When is my baby ready for one nap?
Friends, well-meaning family members and even your little one’s child care provider may be quick to rush this transition at around the year mark. But the truth is that your baby isn’t ready for this significant milestone until closer to 15 – 18 months.
Rushing this transition can cause major sleep issues. Saying goodbye to the morning nap is not easy. Why? Your toddler is still learning to tolerate much longer awake times. Suddenly missing out on an entire restorative daytime sleep period can prove to be very difficult!

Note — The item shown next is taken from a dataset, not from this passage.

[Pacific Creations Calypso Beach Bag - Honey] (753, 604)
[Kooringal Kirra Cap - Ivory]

The 12 month sleep regression
Around the time your little one is turning 11 – 12 months there is a sleep regression. Increased independence and a spike in separation anxiety can make things tricky for a bit. These are all normal and healthy developmental progressions. But they are naturally bound to impact sleep temporarily!
Oftentimes this regression presents as a nap strike, causing many parents to jump to the conclusion they are ready to drop down to a single nap. Instead, try shortening your toddler’s morning nap to help them settle more easily for the afternoon nap.
Signs your toddler is ready for one nap
- Your toddler is between 13 – 21 months and sleeping well at night
- Your toddler is regularly protesting either the morning or afternoon nap
- Naps become short (30 – 45 minutes)
- Afternoon nap and bedtime get pushed too late (past 7:30 pm)
Tips for the 2 to 1 nap transition
- Don’t force this transition: If your toddler isn’t ready, or if independent sleep skills are not in place, dropping to one nap can cause them to become overtired quickly!
- Move nap to noon or start at 10:30 am and ease it later each day: If you think your toddler can handle it, move naptime to 12:00 pm. If you think it will be too much of a stretch, you can start with a 10:30 or 11:00 am nap and then shift it later by 15 minutes every few days. If you chose the latter, you may also need to offer a rest period or catnap around 3:00 pm temporarily.
- Adjust with an earlier bedtime temporarily: the goal is for the one nap to be 2 – 3 hours long. If the nap is less than 90 minutes you will want to offer a much earlier bedtime, such as 6:00 pm.
- Communicate with your child’s caregivers: Do your best to communicate with your child’s caregivers and try to delay dropping down to one nap. If there’s no way around it, don’t stress! On these days, an extra early bedtime will be key.
The 2 to 1 nap transition is, by nature, challenging and can take up to 3 – 4 weeks. Remember to stay consistent and flexible. Set your sights on the goal and stay the course!